▶ How to complete this task:
Answer these about the passage on Girard College:
(a) What kind of body does the passage say the Board of City Trusts is?
(b) Which amendment would the Board violate by enforcing the founder's racial restriction on admissions?
(c) According to the passage, what did the Supreme Court not say?

▶ Selected passage:
- - - -
As we read the Supreme Court's opinion, what it holds, and all that it was presumably intended to hold, in view of what was then before the Court, is that the Board of City Trusts, being a State agency, is incapable of administering Girard College in strict compliance with the founder's prescribed racial restriction on admissions without being guilty of a violation of the Fourteenth Amendment. However, the Supreme Court did not say that there is any Constitutional or other legal barrier to the removal of the Board of City Trusts as trustee of Girard College in order that the Orphanage can be administered in accordane with all of the testator's express directions including the qualifications for admission to the student body. On the other hand, there is high authority for such procedure where a trustee is either unable or fails or refuses to administer a trust in accordance with the lawful directions of the settlor.
- - - -
▶ Data listing:
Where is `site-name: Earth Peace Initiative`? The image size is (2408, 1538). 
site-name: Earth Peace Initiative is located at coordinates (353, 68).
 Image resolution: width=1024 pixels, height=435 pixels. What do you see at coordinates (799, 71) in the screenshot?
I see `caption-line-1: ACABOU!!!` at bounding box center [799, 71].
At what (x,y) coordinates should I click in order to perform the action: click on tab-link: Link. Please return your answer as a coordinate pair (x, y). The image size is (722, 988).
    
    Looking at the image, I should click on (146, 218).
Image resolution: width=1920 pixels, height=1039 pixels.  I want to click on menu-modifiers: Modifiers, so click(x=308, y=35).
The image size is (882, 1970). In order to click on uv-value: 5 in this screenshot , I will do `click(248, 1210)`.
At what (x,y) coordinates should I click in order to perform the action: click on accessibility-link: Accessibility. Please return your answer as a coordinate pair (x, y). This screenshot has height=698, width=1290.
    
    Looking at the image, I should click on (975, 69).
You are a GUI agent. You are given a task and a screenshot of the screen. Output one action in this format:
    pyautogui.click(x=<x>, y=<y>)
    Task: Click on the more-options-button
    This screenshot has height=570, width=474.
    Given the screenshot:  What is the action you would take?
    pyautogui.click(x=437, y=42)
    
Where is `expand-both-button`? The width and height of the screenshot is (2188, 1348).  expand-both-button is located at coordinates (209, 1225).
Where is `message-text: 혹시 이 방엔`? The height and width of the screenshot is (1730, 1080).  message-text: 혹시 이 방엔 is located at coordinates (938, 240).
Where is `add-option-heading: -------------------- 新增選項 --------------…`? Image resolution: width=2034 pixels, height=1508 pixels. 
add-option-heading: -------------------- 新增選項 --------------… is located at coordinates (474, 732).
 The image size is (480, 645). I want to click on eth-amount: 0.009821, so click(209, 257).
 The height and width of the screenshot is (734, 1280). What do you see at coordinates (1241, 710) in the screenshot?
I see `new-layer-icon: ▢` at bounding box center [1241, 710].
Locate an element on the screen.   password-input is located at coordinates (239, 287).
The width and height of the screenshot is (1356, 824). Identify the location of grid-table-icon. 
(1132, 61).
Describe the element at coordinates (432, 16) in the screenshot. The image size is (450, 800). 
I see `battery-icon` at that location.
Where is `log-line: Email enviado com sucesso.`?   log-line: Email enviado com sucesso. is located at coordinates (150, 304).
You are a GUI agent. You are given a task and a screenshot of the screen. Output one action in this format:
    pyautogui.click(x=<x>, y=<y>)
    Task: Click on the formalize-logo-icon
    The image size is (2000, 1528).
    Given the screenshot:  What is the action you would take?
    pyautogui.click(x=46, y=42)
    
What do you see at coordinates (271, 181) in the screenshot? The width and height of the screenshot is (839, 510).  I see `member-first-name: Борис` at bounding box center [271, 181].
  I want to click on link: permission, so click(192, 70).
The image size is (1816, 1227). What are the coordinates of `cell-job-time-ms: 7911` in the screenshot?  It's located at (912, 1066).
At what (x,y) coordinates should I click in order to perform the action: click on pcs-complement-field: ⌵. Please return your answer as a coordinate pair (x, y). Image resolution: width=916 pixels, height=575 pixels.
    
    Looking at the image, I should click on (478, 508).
- - - -
▶ Answer:
(a) A State agency.
(b) The Fourteenth Amendment.
(c) It did not say that there is any Constitutional or other legal barrier to removing the Board of City Trusts as trustee of Girard College.